Copy out every line of the entries below, requests included. Multiply each coordinate in the answers by 0.7 and round it to a whole number, rounding halves up. Leave every other number unchanged.

> **Data supplied**:
┄┄┄┄┄┄┄┄┄┄┄┄┄┄┄┄┄┄┄┄

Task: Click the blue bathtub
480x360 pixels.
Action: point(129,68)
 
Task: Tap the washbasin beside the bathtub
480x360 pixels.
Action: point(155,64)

┄┄┄┄┄┄┄┄┄┄┄┄┄┄┄┄┄┄┄┄

> **Response below**:
Task: Click the blue bathtub
480x360 pixels.
Action: point(90,48)
 
Task: Tap the washbasin beside the bathtub
480x360 pixels.
Action: point(109,45)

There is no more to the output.